The task - Locate every line of the listing below that contains the string "icon", and copy each of those lines out in full.

═══ Supplied data

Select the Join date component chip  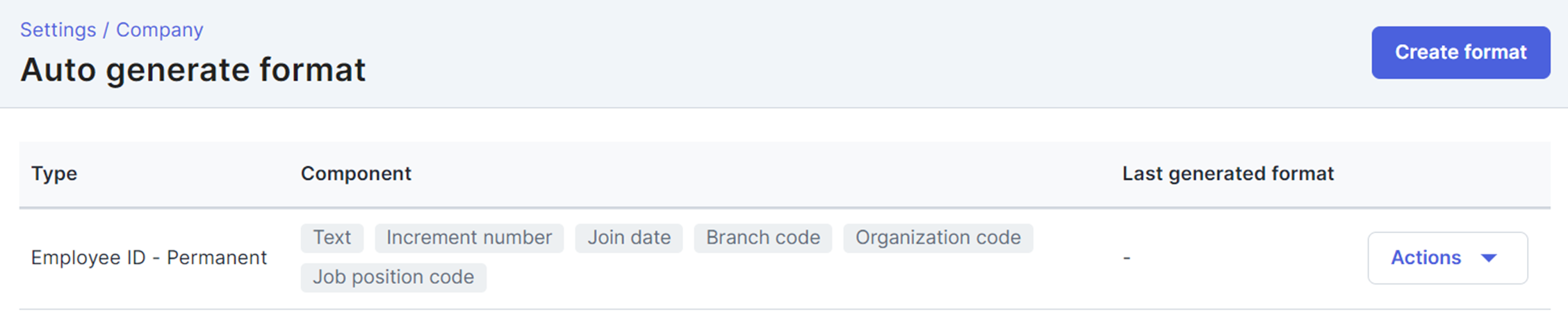point(629,237)
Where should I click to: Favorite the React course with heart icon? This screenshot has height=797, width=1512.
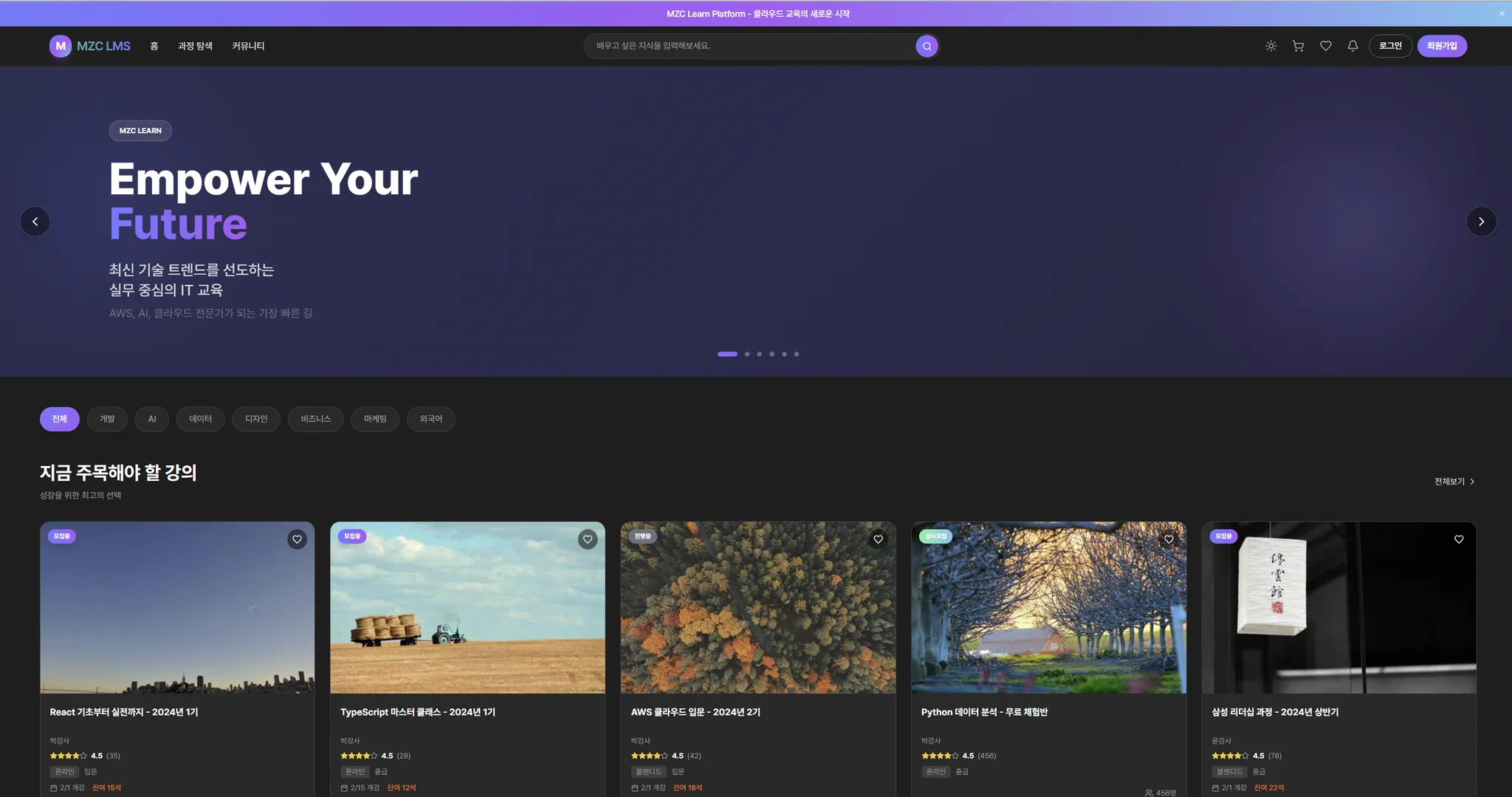[297, 539]
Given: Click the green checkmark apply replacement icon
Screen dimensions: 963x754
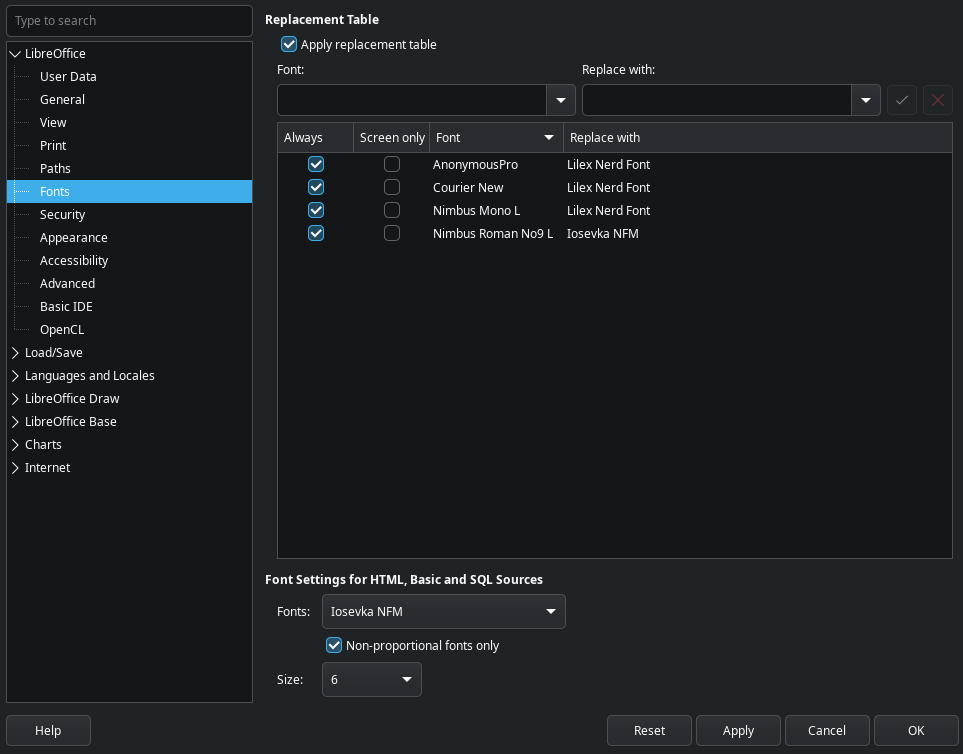Looking at the screenshot, I should (901, 100).
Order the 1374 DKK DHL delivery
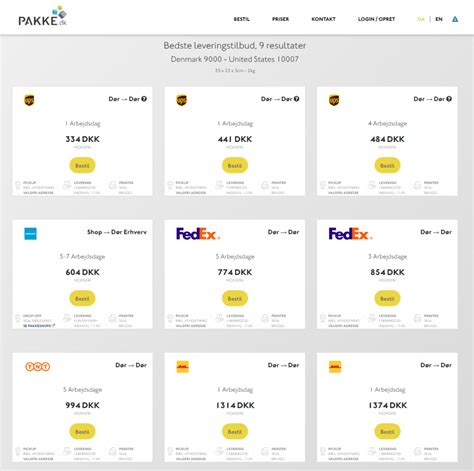Screen dimensions: 474x471 pyautogui.click(x=387, y=431)
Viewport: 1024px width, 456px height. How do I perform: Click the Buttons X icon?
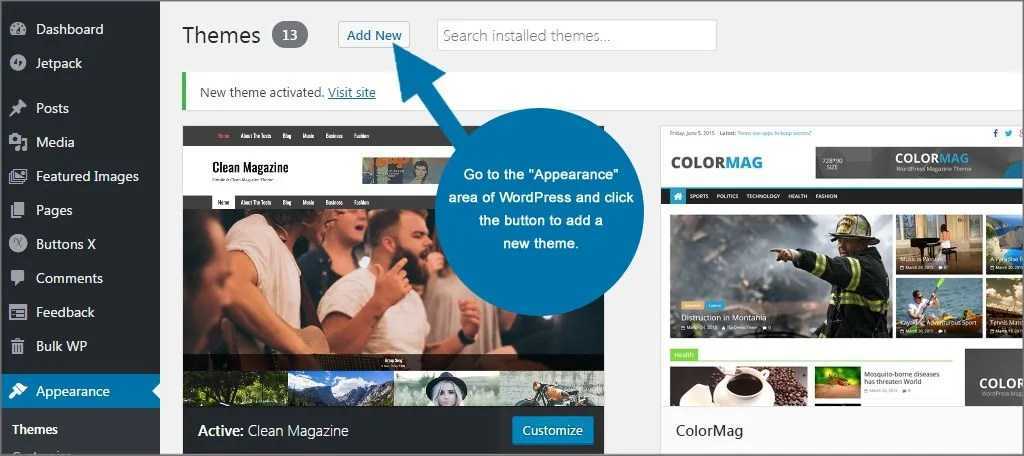18,244
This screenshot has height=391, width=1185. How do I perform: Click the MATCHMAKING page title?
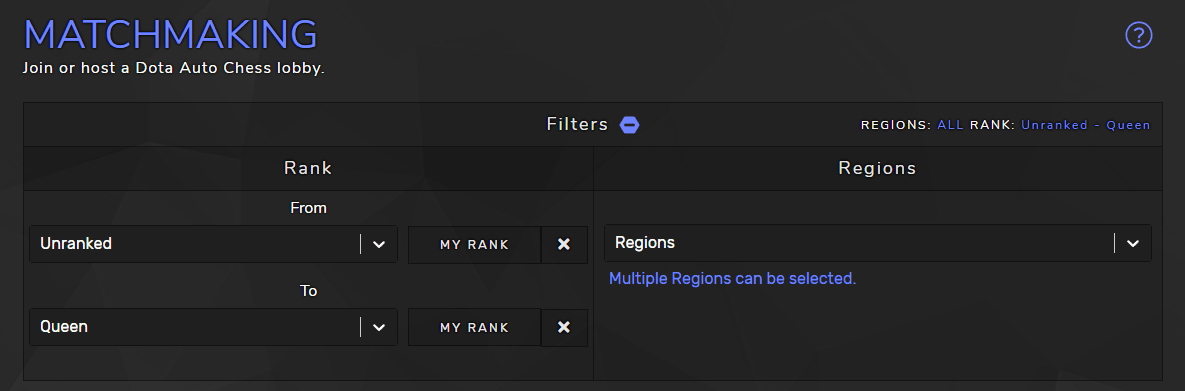point(170,35)
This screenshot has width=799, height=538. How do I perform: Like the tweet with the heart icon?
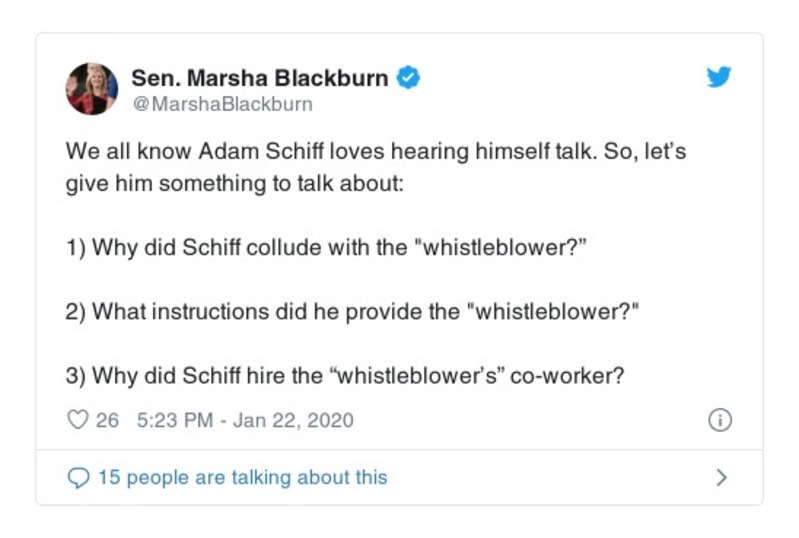pos(78,420)
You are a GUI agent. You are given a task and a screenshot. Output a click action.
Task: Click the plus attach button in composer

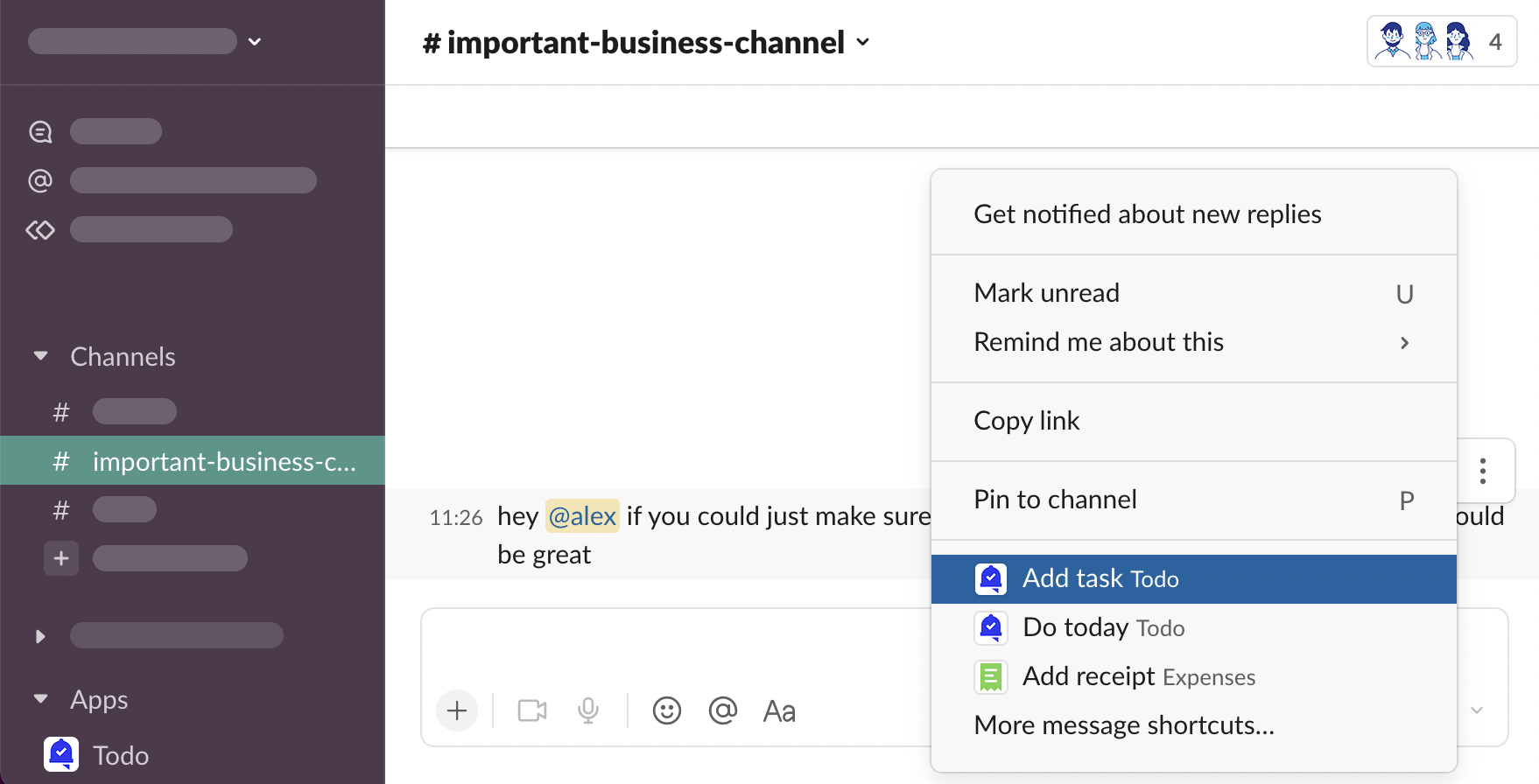pos(457,710)
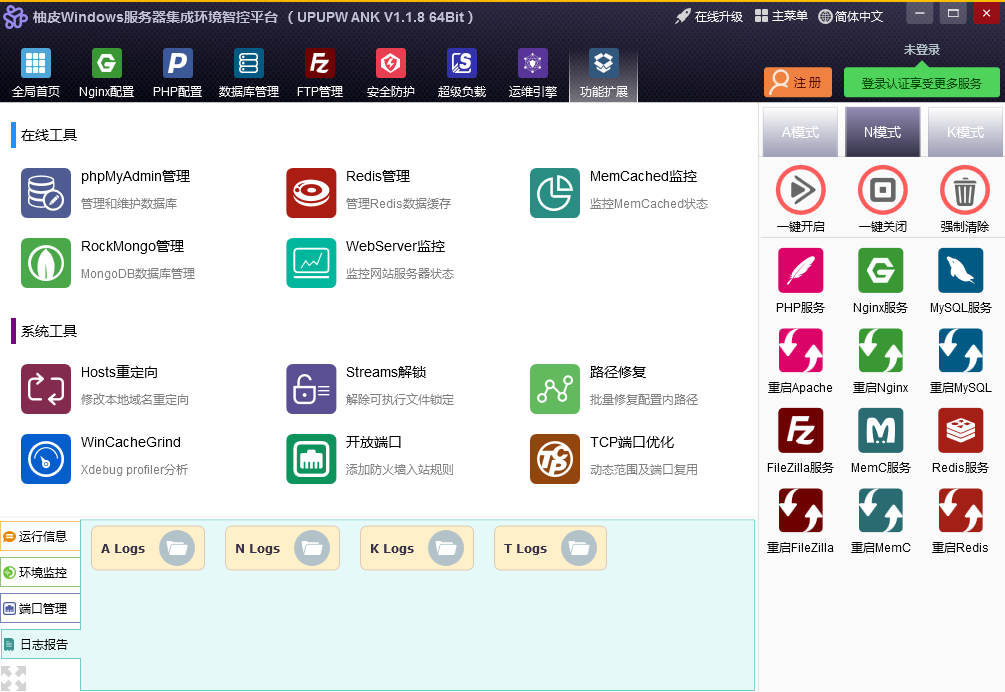
Task: Open the TCP端口优化 tool icon
Action: 554,459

══════

Task response -
Where should I click to: Favorite the React course with heart icon? This screenshot has height=797, width=1512.
Given: Click the green checkmark apply replacement icon
Viewport: 1024px width, 456px height. How do I perform: Click the Buttons X icon?
This screenshot has width=799, height=538. How do I perform: Like the tweet with the heart icon?
Task: Open the TCP端口优化 tool icon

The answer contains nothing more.